### Instructions for the task
Exactly reproduce each entry, leaving out nothing.

[Stored records]
+ + +
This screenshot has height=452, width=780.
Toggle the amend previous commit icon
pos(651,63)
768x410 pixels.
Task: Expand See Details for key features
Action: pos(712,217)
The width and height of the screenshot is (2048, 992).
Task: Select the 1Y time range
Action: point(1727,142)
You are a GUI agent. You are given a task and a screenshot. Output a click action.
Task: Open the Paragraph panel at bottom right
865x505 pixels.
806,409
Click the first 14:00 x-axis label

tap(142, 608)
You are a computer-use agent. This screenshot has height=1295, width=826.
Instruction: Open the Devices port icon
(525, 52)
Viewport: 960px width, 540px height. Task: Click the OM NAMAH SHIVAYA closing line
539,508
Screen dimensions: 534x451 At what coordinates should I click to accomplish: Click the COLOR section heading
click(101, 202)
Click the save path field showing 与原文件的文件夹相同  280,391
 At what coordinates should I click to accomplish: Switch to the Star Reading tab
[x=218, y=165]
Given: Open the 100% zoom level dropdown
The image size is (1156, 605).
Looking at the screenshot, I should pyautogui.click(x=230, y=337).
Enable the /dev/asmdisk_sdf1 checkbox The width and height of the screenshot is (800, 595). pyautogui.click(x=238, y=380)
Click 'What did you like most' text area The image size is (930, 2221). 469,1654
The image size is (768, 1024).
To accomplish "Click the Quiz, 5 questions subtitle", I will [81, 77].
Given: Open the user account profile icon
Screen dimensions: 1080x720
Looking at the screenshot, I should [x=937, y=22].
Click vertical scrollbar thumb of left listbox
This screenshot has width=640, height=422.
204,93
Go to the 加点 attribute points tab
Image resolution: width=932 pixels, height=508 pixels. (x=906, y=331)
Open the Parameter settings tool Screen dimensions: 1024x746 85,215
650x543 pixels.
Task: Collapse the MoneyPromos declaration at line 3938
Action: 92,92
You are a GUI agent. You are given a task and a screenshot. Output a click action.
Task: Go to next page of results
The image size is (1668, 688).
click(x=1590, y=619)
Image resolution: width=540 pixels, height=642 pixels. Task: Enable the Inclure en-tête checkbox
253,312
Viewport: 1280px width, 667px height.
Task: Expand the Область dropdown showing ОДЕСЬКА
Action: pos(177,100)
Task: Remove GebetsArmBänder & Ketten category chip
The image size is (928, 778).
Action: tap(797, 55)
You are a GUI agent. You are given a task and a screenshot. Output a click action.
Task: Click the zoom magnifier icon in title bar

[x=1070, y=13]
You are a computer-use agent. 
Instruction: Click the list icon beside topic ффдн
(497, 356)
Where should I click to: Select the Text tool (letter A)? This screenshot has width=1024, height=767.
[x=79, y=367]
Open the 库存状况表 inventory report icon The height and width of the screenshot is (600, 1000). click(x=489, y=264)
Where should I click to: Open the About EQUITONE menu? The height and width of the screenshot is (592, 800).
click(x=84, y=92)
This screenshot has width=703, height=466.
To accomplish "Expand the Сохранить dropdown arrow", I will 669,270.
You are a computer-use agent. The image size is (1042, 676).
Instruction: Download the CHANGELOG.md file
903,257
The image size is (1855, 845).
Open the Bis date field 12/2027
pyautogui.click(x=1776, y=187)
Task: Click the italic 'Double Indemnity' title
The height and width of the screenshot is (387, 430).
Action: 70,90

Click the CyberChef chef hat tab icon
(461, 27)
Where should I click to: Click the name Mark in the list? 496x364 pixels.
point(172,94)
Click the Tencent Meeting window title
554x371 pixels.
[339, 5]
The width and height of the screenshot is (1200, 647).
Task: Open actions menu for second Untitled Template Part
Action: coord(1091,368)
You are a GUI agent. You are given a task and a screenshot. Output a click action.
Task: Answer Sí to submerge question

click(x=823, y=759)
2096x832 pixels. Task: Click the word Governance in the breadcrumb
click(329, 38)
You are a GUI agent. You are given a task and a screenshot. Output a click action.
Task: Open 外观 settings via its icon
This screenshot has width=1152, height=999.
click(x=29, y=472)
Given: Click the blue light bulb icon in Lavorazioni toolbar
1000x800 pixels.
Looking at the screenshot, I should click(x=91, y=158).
+ + +
### Exercise solution
This screenshot has height=452, width=780.
Toggle the amend previous commit icon
pos(651,63)
768x410 pixels.
Task: Expand See Details for key features
Action: pos(712,217)
The width and height of the screenshot is (2048, 992).
Task: Select the 1Y time range
Action: point(1727,142)
You are a GUI agent. You are given a task and a screenshot. Output a click action.
Task: Open the Paragraph panel at bottom right
865x505 pixels.
806,409
Click the first 14:00 x-axis label

tap(142, 608)
You are a computer-use agent. This screenshot has height=1295, width=826.
Instruction: Open the Devices port icon
(525, 52)
Viewport: 960px width, 540px height. Task: Click the OM NAMAH SHIVAYA closing line
539,508
Screen dimensions: 534x451 At what coordinates should I click to accomplish: Click the COLOR section heading
click(101, 202)
Click the save path field showing 与原文件的文件夹相同  280,391
 At what coordinates should I click to accomplish: Switch to the Star Reading tab
[x=218, y=165]
Given: Open the 100% zoom level dropdown
The image size is (1156, 605).
Looking at the screenshot, I should pyautogui.click(x=230, y=337).
Enable the /dev/asmdisk_sdf1 checkbox The width and height of the screenshot is (800, 595). pyautogui.click(x=238, y=380)
Click 'What did you like most' text area The image size is (930, 2221). 469,1654
The image size is (768, 1024).
To accomplish "Click the Quiz, 5 questions subtitle", I will [81, 77].
Given: Open the user account profile icon
Screen dimensions: 1080x720
Looking at the screenshot, I should [x=937, y=22].
Click vertical scrollbar thumb of left listbox
This screenshot has width=640, height=422.
204,93
Go to the 加点 attribute points tab
Image resolution: width=932 pixels, height=508 pixels. (x=906, y=331)
Open the Parameter settings tool Screen dimensions: 1024x746 85,215
650x543 pixels.
Task: Collapse the MoneyPromos declaration at line 3938
Action: 92,92
You are a GUI agent. You are given a task and a screenshot. Output a click action.
Task: Go to next page of results
The image size is (1668, 688).
click(x=1590, y=619)
Image resolution: width=540 pixels, height=642 pixels. Task: Enable the Inclure en-tête checkbox
253,312
Viewport: 1280px width, 667px height.
Task: Expand the Область dropdown showing ОДЕСЬКА
Action: pos(177,100)
Task: Remove GebetsArmBänder & Ketten category chip
The image size is (928, 778).
Action: tap(797, 55)
You are a GUI agent. You are given a task and a screenshot. Output a click action.
Task: Click the zoom magnifier icon in title bar

[x=1070, y=13]
You are a computer-use agent. 
Instruction: Click the list icon beside topic ффдн
(497, 356)
Where should I click to: Select the Text tool (letter A)? This screenshot has width=1024, height=767.
[x=79, y=367]
Open the 库存状况表 inventory report icon The height and width of the screenshot is (600, 1000). click(x=489, y=264)
Where should I click to: Open the About EQUITONE menu? The height and width of the screenshot is (592, 800).
click(x=84, y=92)
This screenshot has width=703, height=466.
To accomplish "Expand the Сохранить dropdown arrow", I will 669,270.
You are a computer-use agent. The image size is (1042, 676).
Instruction: Download the CHANGELOG.md file
903,257
The image size is (1855, 845).
Open the Bis date field 12/2027
pyautogui.click(x=1776, y=187)
Task: Click the italic 'Double Indemnity' title
The height and width of the screenshot is (387, 430).
Action: 70,90

Click the CyberChef chef hat tab icon
(461, 27)
Where should I click to: Click the name Mark in the list? 496x364 pixels.
point(172,94)
Click the Tencent Meeting window title
554x371 pixels.
[339, 5]
The width and height of the screenshot is (1200, 647).
Task: Open actions menu for second Untitled Template Part
Action: coord(1091,368)
You are a GUI agent. You are given a task and a screenshot. Output a click action.
Task: Answer Sí to submerge question

click(x=823, y=759)
2096x832 pixels. Task: Click the word Governance in the breadcrumb
click(329, 38)
You are a GUI agent. You are given a task and a screenshot. Output a click action.
Task: Open 外观 settings via its icon
This screenshot has width=1152, height=999.
click(x=29, y=472)
Given: Click the blue light bulb icon in Lavorazioni toolbar
1000x800 pixels.
Looking at the screenshot, I should click(x=91, y=158).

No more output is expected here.